*** Data shown ***

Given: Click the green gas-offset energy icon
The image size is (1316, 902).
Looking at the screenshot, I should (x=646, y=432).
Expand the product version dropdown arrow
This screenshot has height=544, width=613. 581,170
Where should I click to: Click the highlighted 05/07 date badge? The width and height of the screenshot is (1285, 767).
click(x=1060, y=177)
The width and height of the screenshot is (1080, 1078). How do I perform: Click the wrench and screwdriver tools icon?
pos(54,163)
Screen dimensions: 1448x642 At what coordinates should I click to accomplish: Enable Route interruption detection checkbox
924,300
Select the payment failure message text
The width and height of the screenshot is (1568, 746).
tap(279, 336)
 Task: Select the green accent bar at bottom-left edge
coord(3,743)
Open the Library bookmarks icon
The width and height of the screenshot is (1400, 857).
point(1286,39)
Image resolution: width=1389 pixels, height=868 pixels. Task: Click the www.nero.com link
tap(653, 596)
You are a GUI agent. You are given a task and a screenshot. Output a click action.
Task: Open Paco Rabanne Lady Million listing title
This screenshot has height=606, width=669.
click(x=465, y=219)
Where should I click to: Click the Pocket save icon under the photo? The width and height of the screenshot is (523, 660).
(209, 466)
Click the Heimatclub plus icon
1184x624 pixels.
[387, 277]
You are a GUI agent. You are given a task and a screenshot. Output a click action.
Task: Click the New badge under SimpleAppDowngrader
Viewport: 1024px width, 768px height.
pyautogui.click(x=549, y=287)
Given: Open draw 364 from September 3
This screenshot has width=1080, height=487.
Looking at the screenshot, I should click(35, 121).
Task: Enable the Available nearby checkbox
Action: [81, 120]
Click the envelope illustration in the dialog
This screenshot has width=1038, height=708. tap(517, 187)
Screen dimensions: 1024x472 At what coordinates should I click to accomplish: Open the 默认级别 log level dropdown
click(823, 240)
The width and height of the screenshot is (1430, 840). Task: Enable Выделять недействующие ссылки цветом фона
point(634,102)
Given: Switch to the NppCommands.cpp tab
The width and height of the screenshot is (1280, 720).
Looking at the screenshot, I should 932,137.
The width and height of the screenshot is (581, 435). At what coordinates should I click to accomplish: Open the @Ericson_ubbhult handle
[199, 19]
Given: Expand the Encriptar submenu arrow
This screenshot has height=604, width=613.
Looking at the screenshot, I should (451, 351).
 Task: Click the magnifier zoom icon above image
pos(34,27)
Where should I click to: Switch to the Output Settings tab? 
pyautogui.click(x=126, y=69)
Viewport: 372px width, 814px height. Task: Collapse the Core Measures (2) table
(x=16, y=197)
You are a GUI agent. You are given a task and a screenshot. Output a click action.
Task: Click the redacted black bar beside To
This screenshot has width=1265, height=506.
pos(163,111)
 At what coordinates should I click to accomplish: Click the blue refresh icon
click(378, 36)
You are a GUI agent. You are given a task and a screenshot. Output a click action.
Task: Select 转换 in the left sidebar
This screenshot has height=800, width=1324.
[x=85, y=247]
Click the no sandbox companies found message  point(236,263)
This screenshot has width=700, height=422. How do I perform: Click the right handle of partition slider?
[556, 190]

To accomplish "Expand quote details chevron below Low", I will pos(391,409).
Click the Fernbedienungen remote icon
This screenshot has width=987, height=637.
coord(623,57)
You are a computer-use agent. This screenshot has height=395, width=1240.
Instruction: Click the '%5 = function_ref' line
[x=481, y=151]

*** End of Data shown ***

- [Work request]: In the answer, the listing above should be restated word for word.

- [The completed task]:
Given: Click the green gas-offset energy icon
The image size is (1316, 902).
Looking at the screenshot, I should (x=646, y=432).
Expand the product version dropdown arrow
This screenshot has height=544, width=613. 581,170
Where should I click to: Click the highlighted 05/07 date badge? The width and height of the screenshot is (1285, 767).
click(x=1060, y=177)
The width and height of the screenshot is (1080, 1078). How do I perform: Click the wrench and screwdriver tools icon?
pos(54,163)
Screen dimensions: 1448x642 At what coordinates should I click to accomplish: Enable Route interruption detection checkbox
924,300
Select the payment failure message text
The width and height of the screenshot is (1568, 746).
tap(279, 336)
 Task: Select the green accent bar at bottom-left edge
coord(3,743)
Open the Library bookmarks icon
The width and height of the screenshot is (1400, 857).
point(1286,39)
Image resolution: width=1389 pixels, height=868 pixels. Task: Click the www.nero.com link
tap(653, 596)
You are a GUI agent. You are given a task and a screenshot. Output a click action.
Task: Open Paco Rabanne Lady Million listing title
This screenshot has height=606, width=669.
click(x=465, y=219)
Where should I click to: Click the Pocket save icon under the photo? The width and height of the screenshot is (523, 660).
(209, 466)
Click the Heimatclub plus icon
1184x624 pixels.
[387, 277]
You are a GUI agent. You are given a task and a screenshot. Output a click action.
Task: Click the New badge under SimpleAppDowngrader
Viewport: 1024px width, 768px height.
pyautogui.click(x=549, y=287)
Given: Open draw 364 from September 3
This screenshot has width=1080, height=487.
Looking at the screenshot, I should click(35, 121).
Task: Enable the Available nearby checkbox
Action: [81, 120]
Click the envelope illustration in the dialog
This screenshot has width=1038, height=708. tap(517, 187)
Screen dimensions: 1024x472 At what coordinates should I click to accomplish: Open the 默认级别 log level dropdown
click(823, 240)
The width and height of the screenshot is (1430, 840). Task: Enable Выделять недействующие ссылки цветом фона
point(634,102)
Given: Switch to the NppCommands.cpp tab
The width and height of the screenshot is (1280, 720).
Looking at the screenshot, I should 932,137.
The width and height of the screenshot is (581, 435). At what coordinates should I click to accomplish: Open the @Ericson_ubbhult handle
[199, 19]
Given: Expand the Encriptar submenu arrow
This screenshot has height=604, width=613.
Looking at the screenshot, I should (451, 351).
 Task: Click the magnifier zoom icon above image
pos(34,27)
Where should I click to: Switch to the Output Settings tab? 
pyautogui.click(x=126, y=69)
Viewport: 372px width, 814px height. Task: Collapse the Core Measures (2) table
(x=16, y=197)
You are a GUI agent. You are given a task and a screenshot. Output a click action.
Task: Click the redacted black bar beside To
This screenshot has width=1265, height=506.
pos(163,111)
 At what coordinates should I click to accomplish: Click the blue refresh icon
click(378, 36)
You are a GUI agent. You are given a task and a screenshot. Output a click action.
Task: Select 转换 in the left sidebar
This screenshot has height=800, width=1324.
[x=85, y=247]
Click the no sandbox companies found message  point(236,263)
This screenshot has width=700, height=422. How do I perform: Click the right handle of partition slider?
[556, 190]

To accomplish "Expand quote details chevron below Low", I will pos(391,409).
Click the Fernbedienungen remote icon
This screenshot has width=987, height=637.
coord(623,57)
You are a computer-use agent. This screenshot has height=395, width=1240.
Instruction: Click the '%5 = function_ref' line
[x=481, y=151]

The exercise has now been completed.